Red Hat acquired inference performance engineering startup Neural Magic
Red Hat is acquiring Neural Magic, an MIT spin-off specializing in AI inference optimization, to help make large language models more accessible and cost-effective across hybrid cloud environments.
Red Hat recently announced its acquisition of Neural Magic, an MIT spinout that develops high-performance software to accelerate deep learning inference workloads. The press release confirming this transaction highlights how Neural Magic's expertise fits in nicely with Red Hat's mission to make AI workloads more accessible by making them available in a diversity of settings that suit Red Hat's enterprise customers' use cases and data, regardless of where they are in the hybrid cloud.
Neural Magic's involvement in the open-source vLLM project is especially noteworthy. The vLLM project is a community-driven project for open model serving that originated in UC Berkley and provides support for the most popular model families, advanced inference acceleration research, and hardware backends including AMD GPUs, AWS Neuron, Google TPUs, Intel Gaudi, NVIDIA GPUs and x86 CPUs.

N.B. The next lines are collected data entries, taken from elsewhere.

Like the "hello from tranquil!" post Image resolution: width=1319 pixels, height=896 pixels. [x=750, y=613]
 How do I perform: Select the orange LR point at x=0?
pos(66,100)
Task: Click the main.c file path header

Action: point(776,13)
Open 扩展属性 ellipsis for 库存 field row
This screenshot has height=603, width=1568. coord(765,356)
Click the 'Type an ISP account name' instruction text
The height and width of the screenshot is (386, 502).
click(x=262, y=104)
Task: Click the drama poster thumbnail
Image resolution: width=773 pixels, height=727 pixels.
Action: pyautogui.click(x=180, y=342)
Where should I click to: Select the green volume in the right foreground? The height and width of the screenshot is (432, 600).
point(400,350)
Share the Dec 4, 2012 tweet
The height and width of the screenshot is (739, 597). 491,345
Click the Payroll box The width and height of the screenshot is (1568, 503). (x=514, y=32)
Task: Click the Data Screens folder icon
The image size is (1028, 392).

In addition to its vLLM leadership, Neural Magic has made several advances in model acceleration research, builds and maintains the LLM Compressor library, and is responsible with a repository of vLLM-ready pre-optimized models.
Red Hat plans to incorporate Neural Magic's impressive achievements together with its own advances in lowering the cost and skill barriers to AI access, including Red Hat Enterprise Linux AI (RHEL AI), which enables enterprise users to develop, test, and run IBM Granite models-based applications in Linux deployments; Red Hat OpenShift AI, a toolkit to "develop, train, serve and monitor machine learning models across distributed Kubernetes environments on-site, in the public cloud or at the edge"; and InstructLab, an open-source community project that empowers the community to improve the IBM Granite model suite via fine-tuning collaboratively.